A hedge fund manager who bought Norman Mailer's Brooklyn Heights home is trying to pull out of the $2.08 million deal inked in July because a a tri-level crow's nest that Mailer built in the '60s isn't up to code. According to the Times, Mailer's family said they'll go back on the deal over their dead (and naked) bodies, so the hedge-fund manager is going to have to muster his Armies of the Night to…okay we'll stop.

Wesley Golby's attraction to Mailer's top-floor walk up at 142 Columbia Heights was its unique set of landings accessible to by ladders, and one of Mailer's sons said it once contained "a hammock strung between the rafters, a rope ladder and a trapeze swing dangling from the ceiling." But Golby's attorney said that after his client made the purchase the "Mailer estate failed to provide evidence to back up assurances that the work had been done legally and in accordance with zoning laws and building codes."

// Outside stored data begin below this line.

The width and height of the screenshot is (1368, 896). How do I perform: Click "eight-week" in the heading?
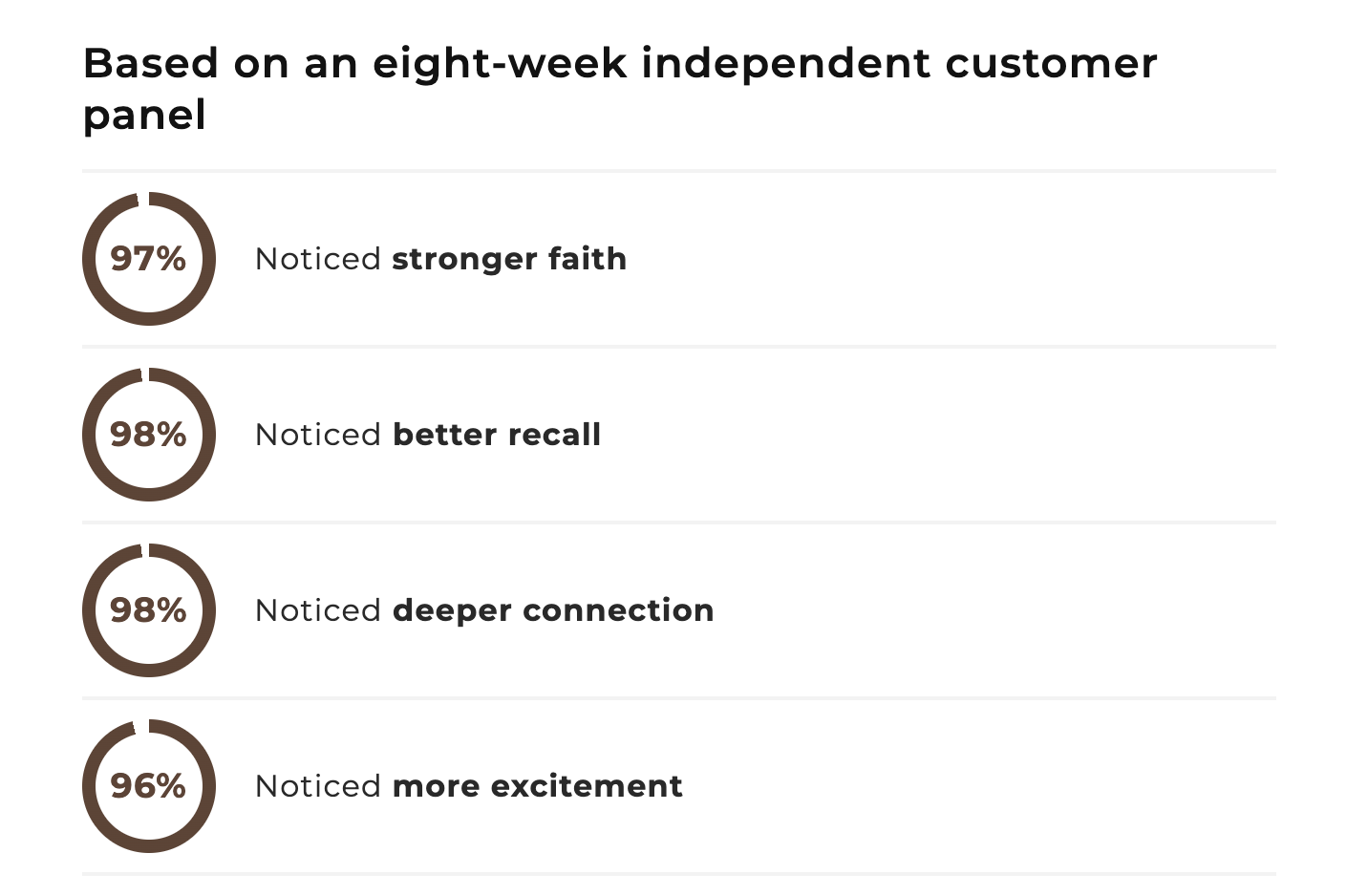click(x=500, y=64)
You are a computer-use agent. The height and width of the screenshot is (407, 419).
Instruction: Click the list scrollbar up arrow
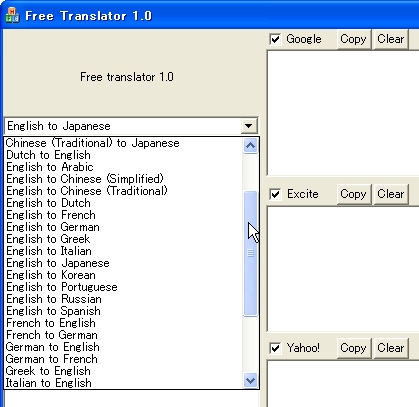point(250,146)
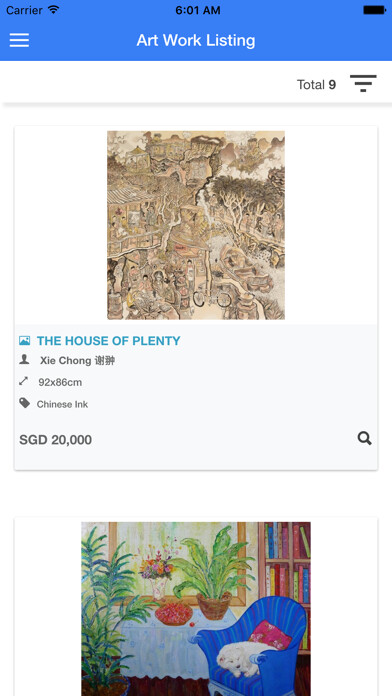This screenshot has width=392, height=696.
Task: Tap the magnifier icon on the House of Plenty card
Action: 364,439
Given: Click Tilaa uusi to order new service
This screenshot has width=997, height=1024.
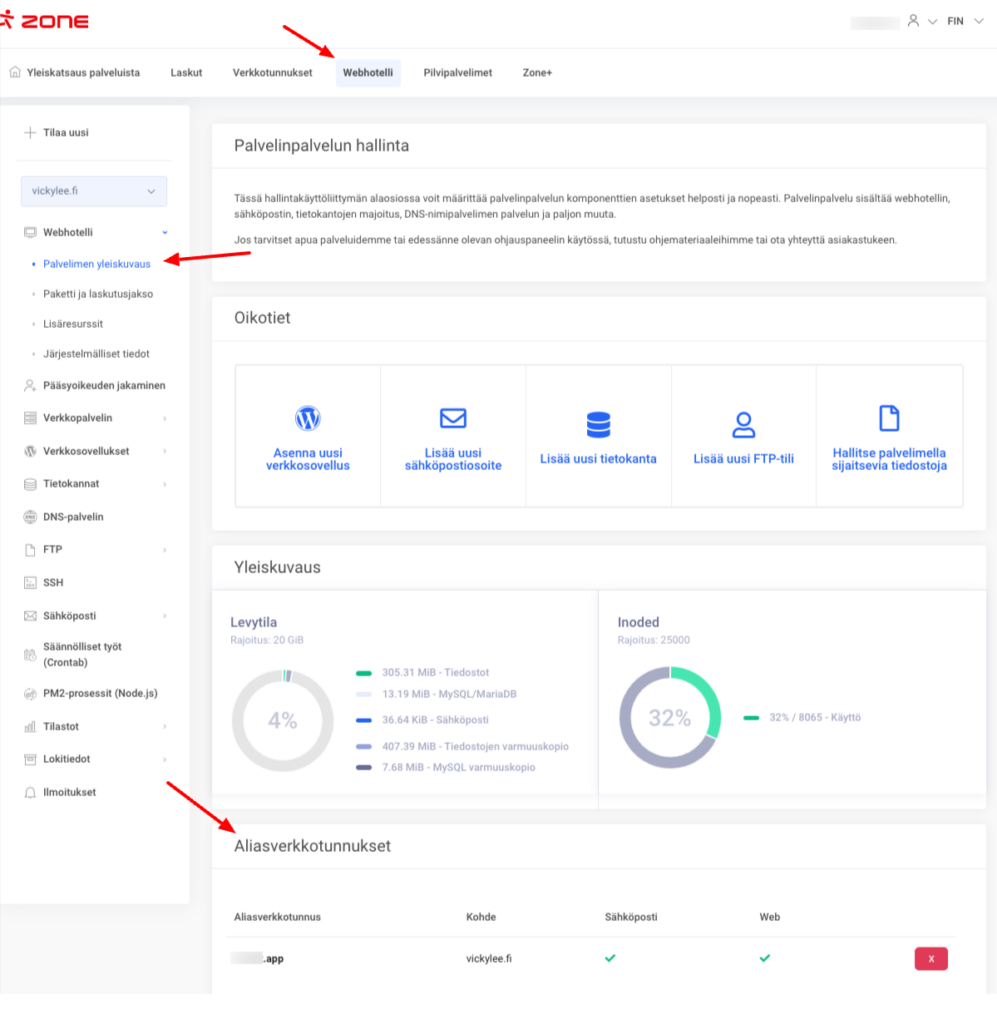Looking at the screenshot, I should coord(64,132).
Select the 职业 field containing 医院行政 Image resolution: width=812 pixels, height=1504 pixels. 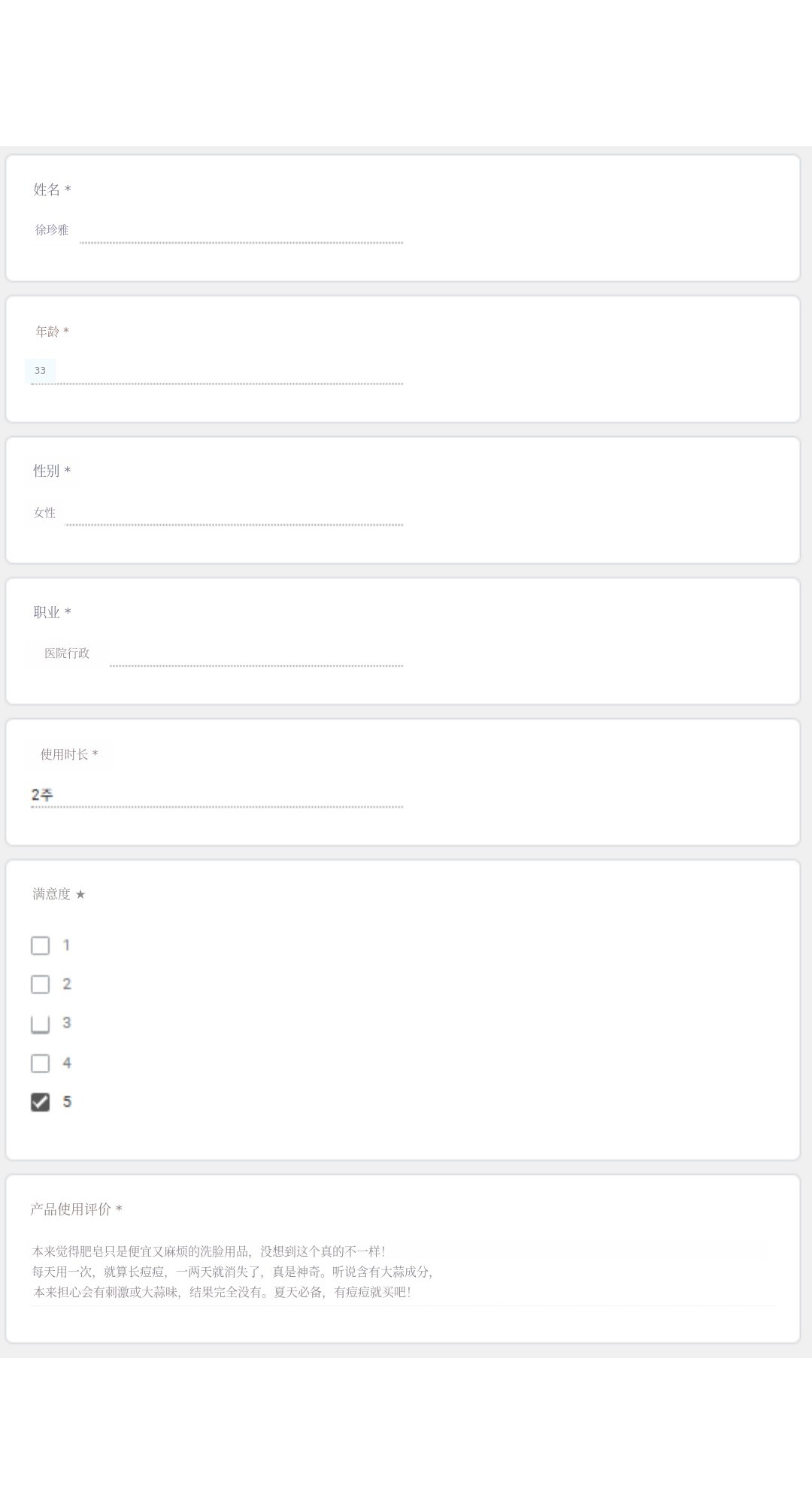[218, 653]
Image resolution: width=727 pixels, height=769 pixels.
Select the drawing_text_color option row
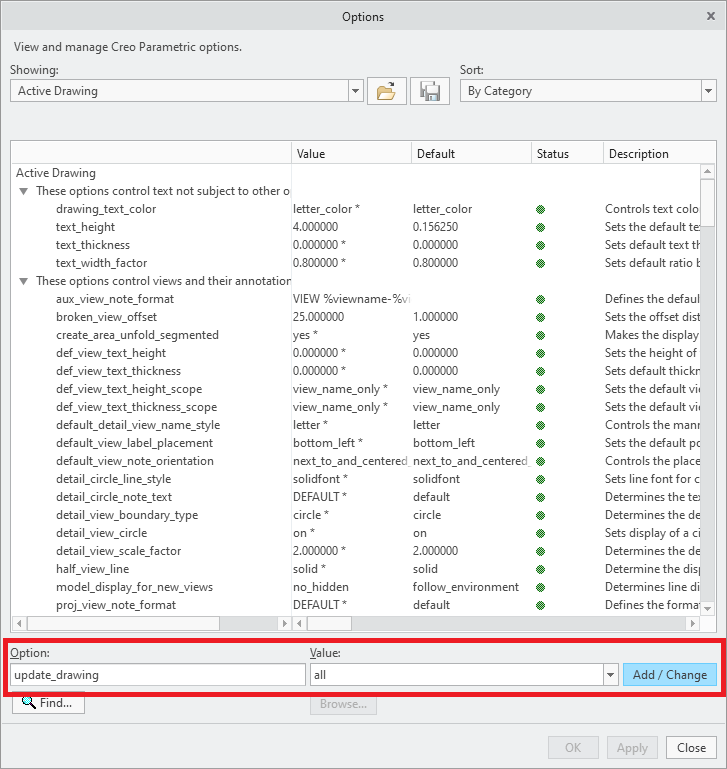coord(106,209)
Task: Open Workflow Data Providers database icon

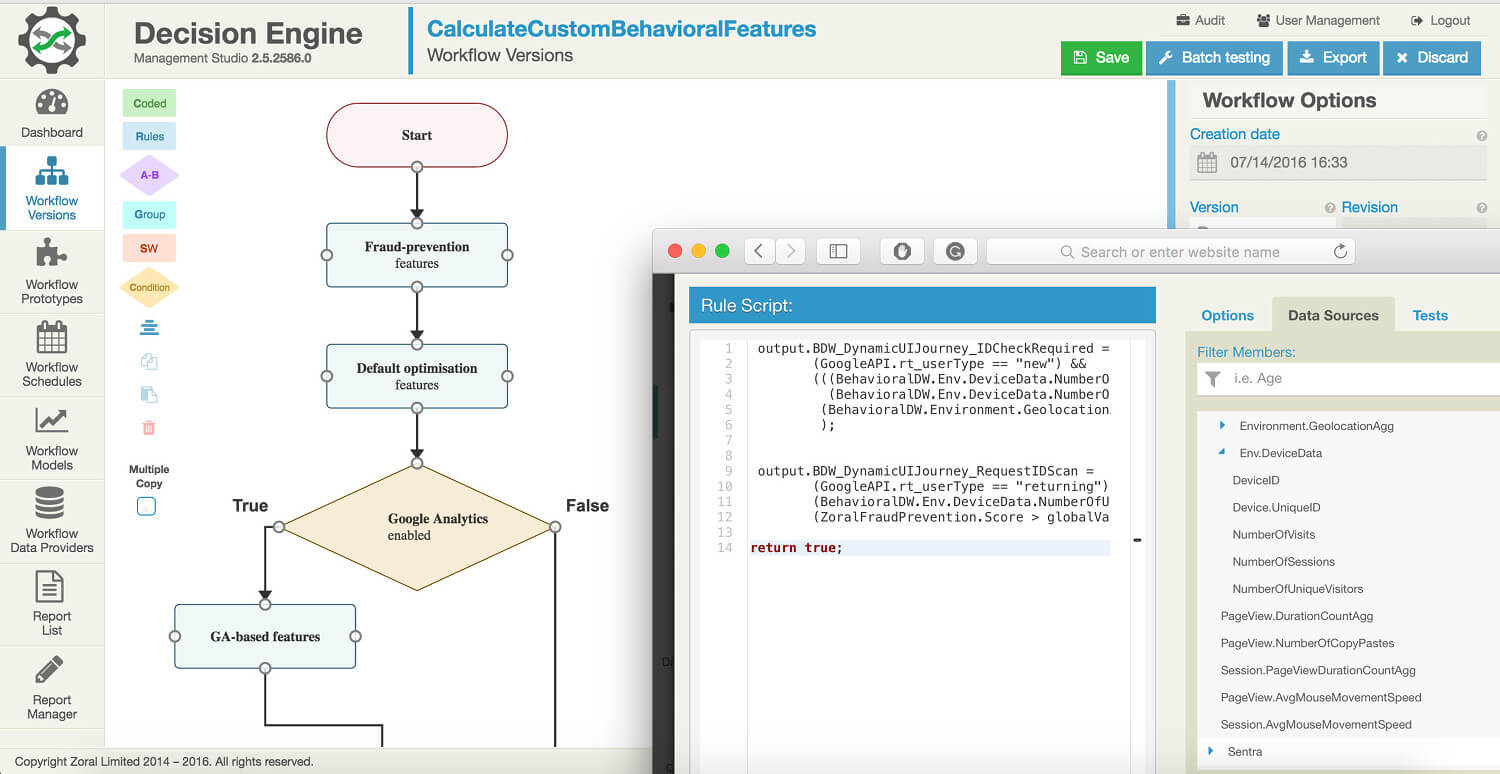Action: click(x=50, y=503)
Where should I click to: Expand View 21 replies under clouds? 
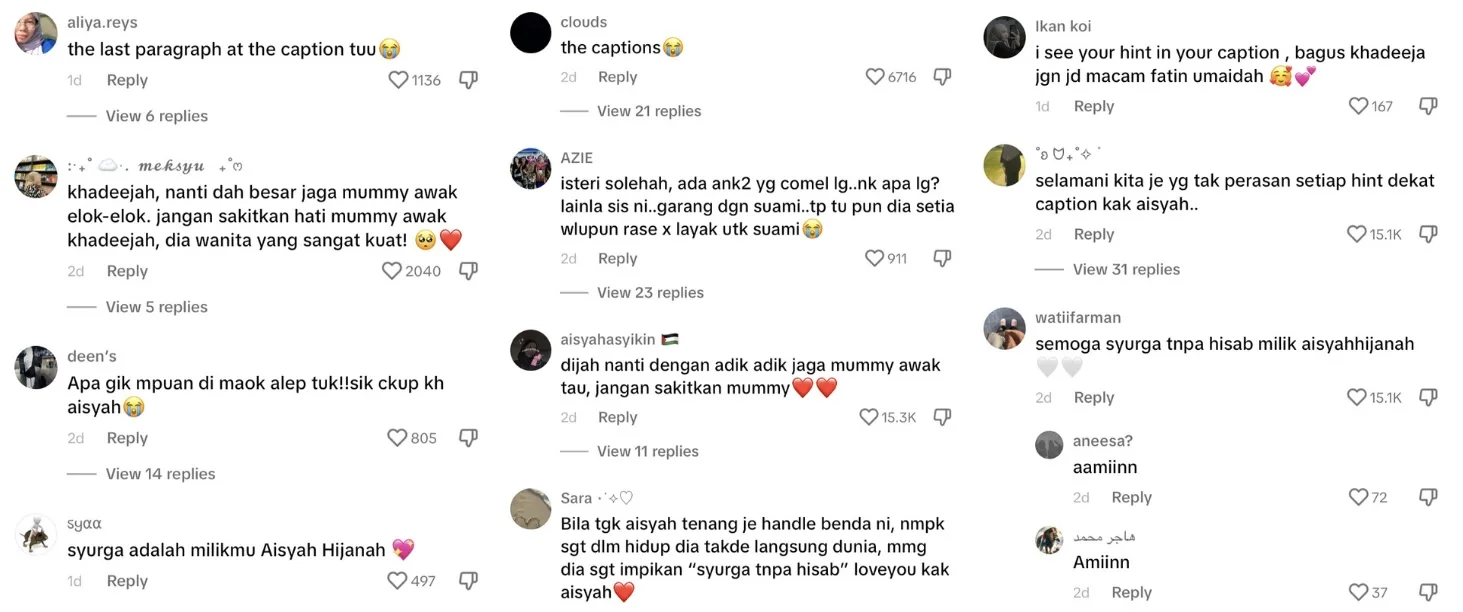pos(649,111)
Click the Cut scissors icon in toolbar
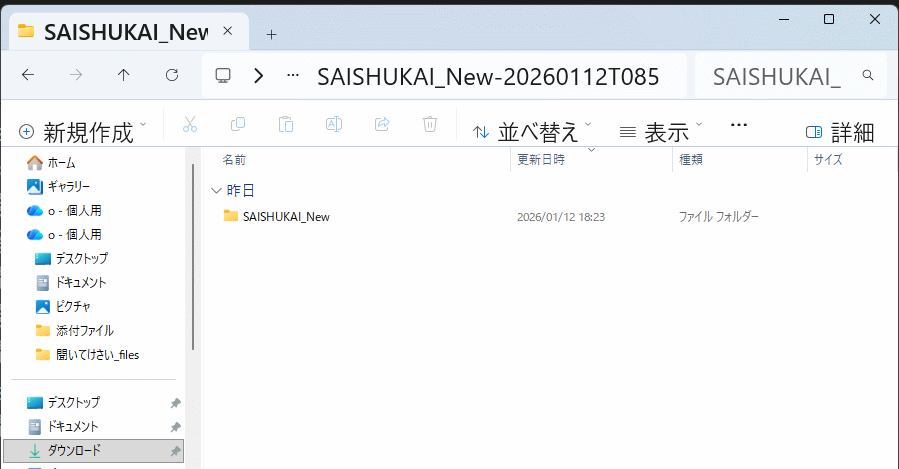Screen dimensions: 899x469 pyautogui.click(x=190, y=125)
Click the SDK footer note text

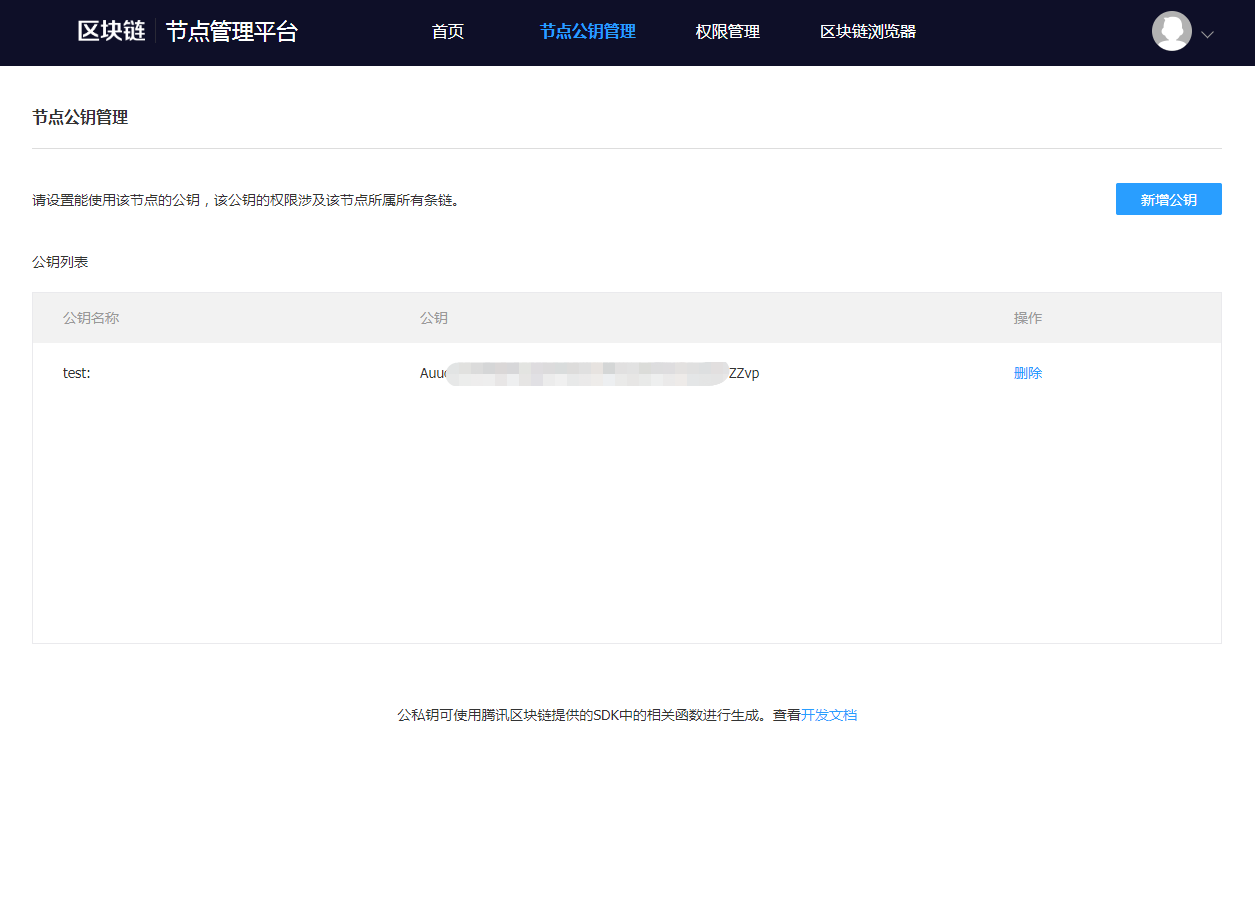tap(598, 715)
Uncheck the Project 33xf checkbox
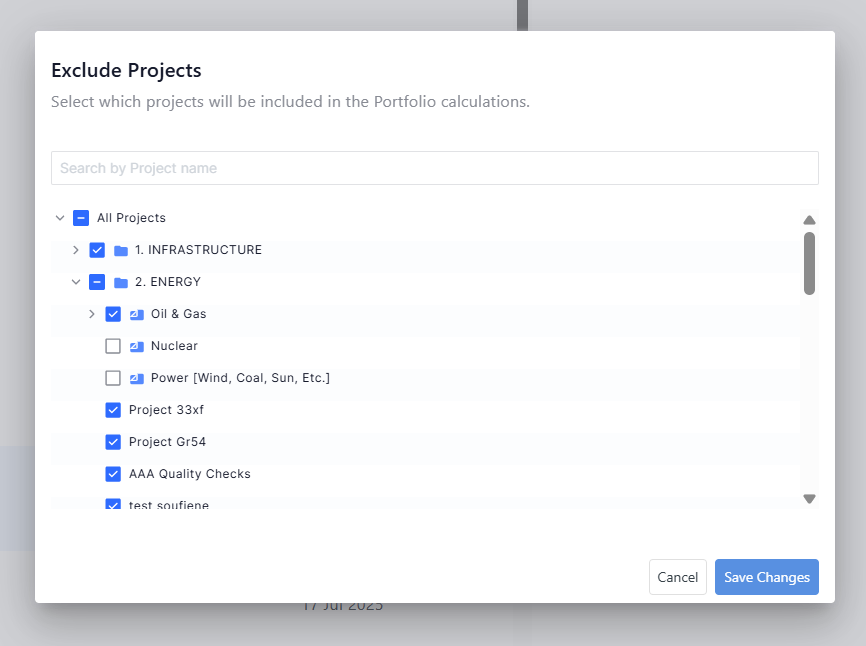The height and width of the screenshot is (646, 866). (x=113, y=410)

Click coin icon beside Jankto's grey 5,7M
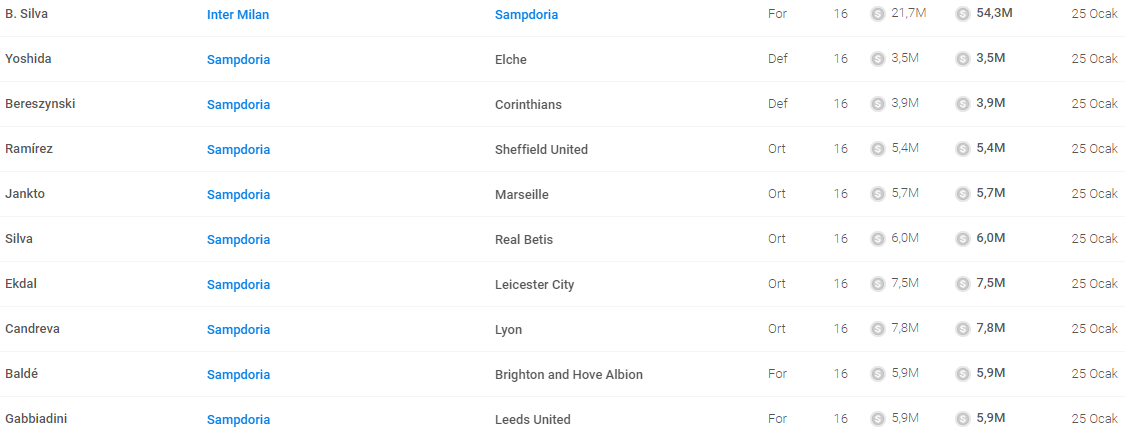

He continues: “This is not about money. Wes loved the apartment. His problem is he loved that apartment as it is and he does not want to go in and find out he can’t have the apartment he wants.” Fair enough! But Mailer's estate isn't budging, and their attorney says that they "complied fully with the terms of the underlying contract of sale and has made no misrepresentations whatsoever.”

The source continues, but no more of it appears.